Key insight — Financial domain knowledge as differentiator:

This is the first experiment where domain-specific knowledge (US tax law, IRS rules, financial accounting conventions) is a primary differentiator between models. Previous experiments tested general architectural reasoning skills that don't require specialized knowledge. Here:

  • GPT-5's unique findings are primarily driven by tax law knowledge (tack-back rules, 61-day window semantics, spin-off basis mechanics) that the other models either don't know or don't surface.
  • Opus's unique findings are primarily driven by concurrent systems reasoning (crash recovery races, strategy change timing) — its traditional strength.
  • Sonnet's unique findings are primarily driven by structural/meta-analytical reasoning (what does it mean that the reconciliation source is corrupted? how do numeric precision errors accumulate?).

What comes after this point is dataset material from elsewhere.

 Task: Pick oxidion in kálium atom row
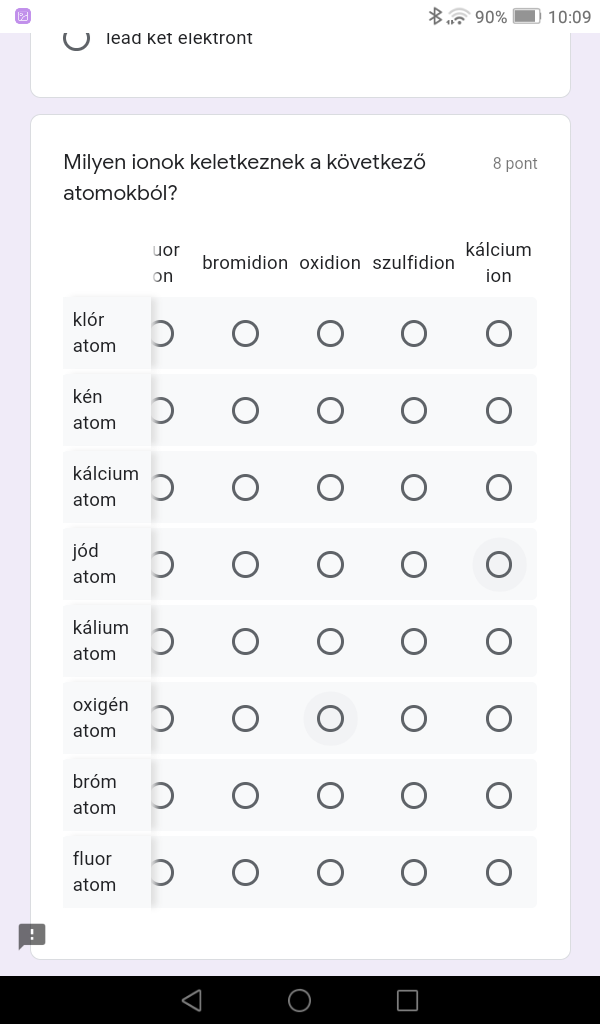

The models aren't just finding "different things" — they're reasoning from different knowledge domains applied to the same document:

  • GPT-5: tax law + financial semantics
  • Opus: distributed systems + runtime dynamics
  • Sonnet: architecture patterns + numeric computing + meta-analysis

Comparison to Finding #22 (silent correctness failures):

Finding #22 tested the "silent correctness failures" lens on risk-controls.md (a very different document — runtime behavioral rather than data/accounting). That experiment found GPT-5 dominant with Sonnet producing "surface-level" results. Here, on a financial accounting document where the failures are about data correctness over time, Sonnet performs much better. This suggests Sonnet's analytical capabilities are strongest when the document describes data structures and their transformations (where it can reason about invariants and meta-properties) rather than runtime behavior (where it struggles with temporal/concurrent reasoning — consistent with Finding #13).

Practical implication:

For financial accounting architecture review specifically:

  • GPT-5 is essential for tax-rule compliance gaps (it appears to have genuine knowledge of IRS wash sale rules, holding period tack-back, corporate action basis mechanics)
  • Sonnet is valuable for structural/meta-analysis of the reconciliation architecture (it found that the safety net itself is compromised — the highest-leverage finding)
  • Opus adds value for runtime/crash-recovery scenarios but provides less unique insight on the data-correctness dimension

The three-model approach continues to justify itself: GPT-5 finds 4 unique tax-law gaps, Opus finds 2 unique runtime gaps, and Sonnet finds 2 unique structural insights (including the most architecturally significant one). None alone would have produced the complete picture.

Token efficiency:

Model Findings Tokens/Finding Unique findings Tokens/Unique finding
GPT-5 12 1,188 6 2,375
Opus 8 784 3 2,090
Sonnet 8 731 3 1,948

Sonnet is most token-efficient per finding (including its highest-leverage meta-finding). GPT-5's reasoning tokens (10,688) produced the most unique findings but at ~4.5× the cost per finding vs Sonnet. For financial document review where every unique finding represents potential regulatory risk, all three are justified.